Exercise goal: Copy out the rows from the line with "The image size is (1245, 1044)." to the line with "pyautogui.click(x=78, y=126)", reproducing every line in that range with no changes.

Recorded data:
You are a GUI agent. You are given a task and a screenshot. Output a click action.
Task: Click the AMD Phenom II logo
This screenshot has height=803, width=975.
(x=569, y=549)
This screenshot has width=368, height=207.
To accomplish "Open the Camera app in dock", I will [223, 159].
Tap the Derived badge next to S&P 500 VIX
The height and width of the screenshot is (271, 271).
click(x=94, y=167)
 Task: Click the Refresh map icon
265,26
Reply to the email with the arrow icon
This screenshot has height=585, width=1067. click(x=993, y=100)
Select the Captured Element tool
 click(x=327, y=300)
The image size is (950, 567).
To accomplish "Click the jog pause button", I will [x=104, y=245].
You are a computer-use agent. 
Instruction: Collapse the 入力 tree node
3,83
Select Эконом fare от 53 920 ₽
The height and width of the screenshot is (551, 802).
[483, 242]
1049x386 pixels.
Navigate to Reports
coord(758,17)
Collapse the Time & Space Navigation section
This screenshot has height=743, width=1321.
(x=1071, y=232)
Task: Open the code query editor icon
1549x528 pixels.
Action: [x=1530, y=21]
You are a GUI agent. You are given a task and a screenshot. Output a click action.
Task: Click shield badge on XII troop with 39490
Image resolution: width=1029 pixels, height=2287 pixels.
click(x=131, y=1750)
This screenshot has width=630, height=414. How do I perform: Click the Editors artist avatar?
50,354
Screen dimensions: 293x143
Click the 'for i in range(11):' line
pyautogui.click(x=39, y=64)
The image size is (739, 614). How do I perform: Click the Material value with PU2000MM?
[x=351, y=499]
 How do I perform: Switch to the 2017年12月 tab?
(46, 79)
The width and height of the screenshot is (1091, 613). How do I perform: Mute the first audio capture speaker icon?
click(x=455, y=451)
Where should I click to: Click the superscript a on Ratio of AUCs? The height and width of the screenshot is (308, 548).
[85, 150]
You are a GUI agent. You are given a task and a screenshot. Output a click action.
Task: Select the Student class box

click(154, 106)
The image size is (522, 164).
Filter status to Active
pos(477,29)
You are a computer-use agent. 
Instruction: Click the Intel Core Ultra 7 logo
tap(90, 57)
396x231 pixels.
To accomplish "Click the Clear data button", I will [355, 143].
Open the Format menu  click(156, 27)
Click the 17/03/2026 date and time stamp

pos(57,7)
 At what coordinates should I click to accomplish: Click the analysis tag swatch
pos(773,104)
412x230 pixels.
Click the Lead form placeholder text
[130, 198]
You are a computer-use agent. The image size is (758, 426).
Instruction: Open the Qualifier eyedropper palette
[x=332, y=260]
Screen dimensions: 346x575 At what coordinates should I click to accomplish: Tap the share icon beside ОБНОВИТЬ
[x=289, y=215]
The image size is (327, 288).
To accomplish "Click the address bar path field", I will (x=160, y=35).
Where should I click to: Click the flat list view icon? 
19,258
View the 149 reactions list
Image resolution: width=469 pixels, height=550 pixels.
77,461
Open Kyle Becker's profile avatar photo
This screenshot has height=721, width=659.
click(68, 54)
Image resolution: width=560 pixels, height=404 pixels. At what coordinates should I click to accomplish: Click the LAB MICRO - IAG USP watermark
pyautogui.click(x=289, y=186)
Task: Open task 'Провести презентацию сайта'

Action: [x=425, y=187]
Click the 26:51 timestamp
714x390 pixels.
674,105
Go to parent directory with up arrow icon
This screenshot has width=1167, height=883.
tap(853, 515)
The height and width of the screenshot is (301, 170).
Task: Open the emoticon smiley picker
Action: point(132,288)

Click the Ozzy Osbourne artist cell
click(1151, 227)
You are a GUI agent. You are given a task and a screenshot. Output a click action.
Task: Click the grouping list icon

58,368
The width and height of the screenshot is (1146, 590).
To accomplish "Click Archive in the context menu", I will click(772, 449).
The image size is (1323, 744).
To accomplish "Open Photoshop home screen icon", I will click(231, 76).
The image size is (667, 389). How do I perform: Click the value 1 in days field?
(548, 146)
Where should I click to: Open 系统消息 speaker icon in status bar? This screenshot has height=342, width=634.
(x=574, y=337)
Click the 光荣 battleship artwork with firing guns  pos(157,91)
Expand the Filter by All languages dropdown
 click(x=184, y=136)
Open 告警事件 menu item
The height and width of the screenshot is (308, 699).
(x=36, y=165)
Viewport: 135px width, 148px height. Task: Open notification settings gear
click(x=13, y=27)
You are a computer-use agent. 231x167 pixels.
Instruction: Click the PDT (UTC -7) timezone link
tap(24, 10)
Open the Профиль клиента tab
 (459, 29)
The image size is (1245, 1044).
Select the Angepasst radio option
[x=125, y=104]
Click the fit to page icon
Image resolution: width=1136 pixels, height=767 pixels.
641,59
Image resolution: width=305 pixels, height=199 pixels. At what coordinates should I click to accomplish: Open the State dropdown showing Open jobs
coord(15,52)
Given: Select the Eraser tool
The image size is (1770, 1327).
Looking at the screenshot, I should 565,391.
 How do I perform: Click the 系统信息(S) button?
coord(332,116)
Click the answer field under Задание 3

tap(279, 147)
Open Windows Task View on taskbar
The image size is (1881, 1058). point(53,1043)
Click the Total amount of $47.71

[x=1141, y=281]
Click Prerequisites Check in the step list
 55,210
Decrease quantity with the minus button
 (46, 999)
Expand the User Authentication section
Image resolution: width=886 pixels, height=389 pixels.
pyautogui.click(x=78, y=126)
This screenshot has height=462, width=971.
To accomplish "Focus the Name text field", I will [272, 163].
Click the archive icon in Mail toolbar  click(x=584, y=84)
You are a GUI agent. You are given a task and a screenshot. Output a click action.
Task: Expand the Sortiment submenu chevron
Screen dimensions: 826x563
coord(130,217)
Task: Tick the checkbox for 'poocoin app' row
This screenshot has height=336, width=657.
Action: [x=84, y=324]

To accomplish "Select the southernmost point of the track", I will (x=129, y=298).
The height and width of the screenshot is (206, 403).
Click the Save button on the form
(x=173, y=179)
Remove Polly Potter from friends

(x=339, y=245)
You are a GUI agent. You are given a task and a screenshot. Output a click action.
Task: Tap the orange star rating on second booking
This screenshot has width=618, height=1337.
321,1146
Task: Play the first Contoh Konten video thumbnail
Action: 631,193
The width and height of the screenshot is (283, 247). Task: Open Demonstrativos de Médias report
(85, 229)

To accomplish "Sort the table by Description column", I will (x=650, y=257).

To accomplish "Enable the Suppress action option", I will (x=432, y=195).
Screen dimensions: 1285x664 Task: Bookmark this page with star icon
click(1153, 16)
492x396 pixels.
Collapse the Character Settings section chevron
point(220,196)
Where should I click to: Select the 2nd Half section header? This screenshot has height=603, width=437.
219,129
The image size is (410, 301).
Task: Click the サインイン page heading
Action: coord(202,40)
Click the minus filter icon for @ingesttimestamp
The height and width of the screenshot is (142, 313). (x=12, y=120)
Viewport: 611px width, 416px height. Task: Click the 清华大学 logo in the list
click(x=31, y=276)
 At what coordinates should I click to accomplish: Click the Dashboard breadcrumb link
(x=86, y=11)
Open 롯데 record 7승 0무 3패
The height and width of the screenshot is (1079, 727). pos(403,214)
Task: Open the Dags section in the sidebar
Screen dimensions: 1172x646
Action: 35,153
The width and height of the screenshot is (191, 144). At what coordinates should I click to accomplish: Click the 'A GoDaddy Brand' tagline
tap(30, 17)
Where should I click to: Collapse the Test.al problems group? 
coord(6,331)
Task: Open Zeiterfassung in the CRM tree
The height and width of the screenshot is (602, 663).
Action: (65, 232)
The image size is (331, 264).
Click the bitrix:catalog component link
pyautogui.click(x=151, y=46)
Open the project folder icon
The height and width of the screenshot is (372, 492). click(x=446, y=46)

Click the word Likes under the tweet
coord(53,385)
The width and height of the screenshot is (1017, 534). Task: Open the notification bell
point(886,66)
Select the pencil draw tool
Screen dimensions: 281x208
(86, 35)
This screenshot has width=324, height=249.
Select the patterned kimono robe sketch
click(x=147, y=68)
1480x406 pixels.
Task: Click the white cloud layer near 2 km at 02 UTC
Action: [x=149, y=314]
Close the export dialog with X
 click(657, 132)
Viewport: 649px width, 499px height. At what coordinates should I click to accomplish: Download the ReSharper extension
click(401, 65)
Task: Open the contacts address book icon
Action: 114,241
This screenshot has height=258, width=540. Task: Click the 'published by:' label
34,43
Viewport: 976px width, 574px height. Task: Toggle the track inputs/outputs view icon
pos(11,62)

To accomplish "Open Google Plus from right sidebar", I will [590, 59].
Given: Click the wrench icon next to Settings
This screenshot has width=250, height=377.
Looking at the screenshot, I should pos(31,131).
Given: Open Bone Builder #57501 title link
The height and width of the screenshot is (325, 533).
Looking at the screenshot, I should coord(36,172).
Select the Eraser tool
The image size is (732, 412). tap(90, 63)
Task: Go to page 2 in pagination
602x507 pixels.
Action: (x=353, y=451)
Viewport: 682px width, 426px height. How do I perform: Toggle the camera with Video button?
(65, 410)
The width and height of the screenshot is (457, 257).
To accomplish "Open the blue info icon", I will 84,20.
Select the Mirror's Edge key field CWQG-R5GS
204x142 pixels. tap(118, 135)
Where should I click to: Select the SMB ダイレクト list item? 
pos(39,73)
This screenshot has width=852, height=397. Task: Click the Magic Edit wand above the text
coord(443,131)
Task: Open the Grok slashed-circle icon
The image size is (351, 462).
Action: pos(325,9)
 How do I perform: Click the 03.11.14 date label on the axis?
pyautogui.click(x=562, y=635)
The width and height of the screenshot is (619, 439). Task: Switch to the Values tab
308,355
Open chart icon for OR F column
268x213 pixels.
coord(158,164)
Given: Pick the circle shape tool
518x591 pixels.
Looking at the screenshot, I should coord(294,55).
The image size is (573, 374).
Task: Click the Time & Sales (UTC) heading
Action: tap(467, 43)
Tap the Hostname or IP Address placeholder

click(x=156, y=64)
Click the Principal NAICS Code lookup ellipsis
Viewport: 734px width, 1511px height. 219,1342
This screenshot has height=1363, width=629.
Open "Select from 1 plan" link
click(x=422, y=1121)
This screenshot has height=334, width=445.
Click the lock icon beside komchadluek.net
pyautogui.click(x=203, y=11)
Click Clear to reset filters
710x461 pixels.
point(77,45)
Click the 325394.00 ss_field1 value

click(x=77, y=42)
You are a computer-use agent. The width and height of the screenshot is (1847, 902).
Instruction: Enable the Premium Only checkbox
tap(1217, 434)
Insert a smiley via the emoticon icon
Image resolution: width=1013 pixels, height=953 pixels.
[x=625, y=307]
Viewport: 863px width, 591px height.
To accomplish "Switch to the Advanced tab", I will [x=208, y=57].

Solution below:
The image size is (1245, 1044).
Select the Angepasst radio option
[x=125, y=104]
Click the fit to page icon
Image resolution: width=1136 pixels, height=767 pixels.
641,59
Image resolution: width=305 pixels, height=199 pixels. At what coordinates should I click to accomplish: Open the State dropdown showing Open jobs
coord(15,52)
Given: Select the Eraser tool
The image size is (1770, 1327).
Looking at the screenshot, I should 565,391.
 How do I perform: Click the 系统信息(S) button?
coord(332,116)
Click the answer field under Задание 3

tap(279, 147)
Open Windows Task View on taskbar
The image size is (1881, 1058). point(53,1043)
Click the Total amount of $47.71

[x=1141, y=281]
Click Prerequisites Check in the step list
 55,210
Decrease quantity with the minus button
 (46, 999)
Expand the User Authentication section
Image resolution: width=886 pixels, height=389 pixels.
pyautogui.click(x=78, y=126)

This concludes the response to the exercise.